В конце спектакля, в знаменитой «немой сцене» — вольно цитирую Татьяну Есенину — «актеры заменялись их скульптурными изображениями (куклами в человеческий рост. —
Я не буду, как уже говорил, подробно пересказывать спектакль — это хорошо сделали и критики, и ученые-театроведы и очевидцы. Постараюсь обобщить самые разумные и красочные их впечатления и сказать что-то свое.
Прежде всего Хлестаков. Странный, как бы отстраненный от живой реальности, весь в черном (хотя порой щеголяет в чужих одеяниях), нездорово медлительный и столь же нездорово бойкий, робкий и наглый, трусливый и надменный — в нем есть что-то гофманианское, что-то даже дьявольское. Мелкий бес. Хамелеон. Нелюдь. Единственно живое в нем — жадность и грубое вожделение. Он многообразнее гоголевского Хлестакова, но в каком-то смысле и проще. Он порождение стоячего болота — в данном случае Петербурга и всей чиновной иерархии, традиционно ненавистной обществу. (Известный персонаж Сухово-Кобылина резюмирует в сердцах: «Было на нашу землю три нашествия, набегали татары, находил француз, а теперь чиновники облегли…»)
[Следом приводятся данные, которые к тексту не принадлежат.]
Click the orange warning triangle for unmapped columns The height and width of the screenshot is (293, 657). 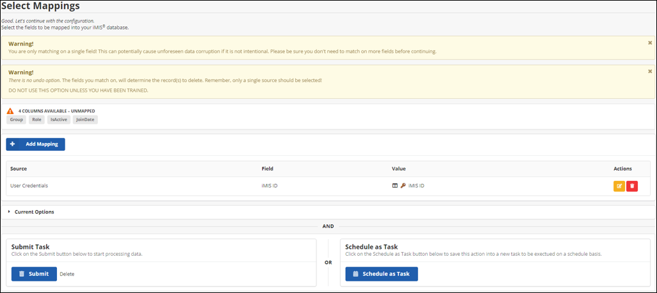pyautogui.click(x=10, y=111)
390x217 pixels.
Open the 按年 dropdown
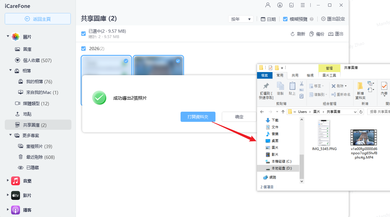(x=241, y=19)
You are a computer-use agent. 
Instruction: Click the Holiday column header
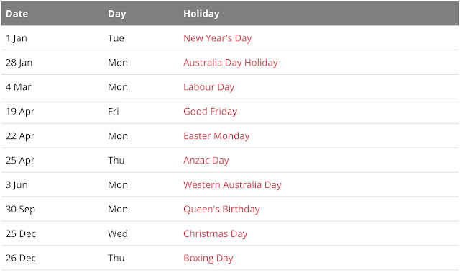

Мейерхольд не любил монологов — особенно произносимых вслух и как бы «про себя». Справедливо считал, что они отдают вялостью и театральщиной. Знал, что они под силу только опытнейшему артисту, но у него таких не было. Поэтому он дал им в пару (ради оживляжа) других персонажей — Осипу трактирную поломойку, Хлестакову… тут дело обстояло интереснее. У Хлестакова было аж два спутника, два карикатурных типажа: один назывался «заезжим офицером» (он был картежным партнером героя, слонялся за ним и все время молчал), другой тоже в офицерском мундире (не очень понятно, зачем он и для чего — что-то вроде бродячей пустоты).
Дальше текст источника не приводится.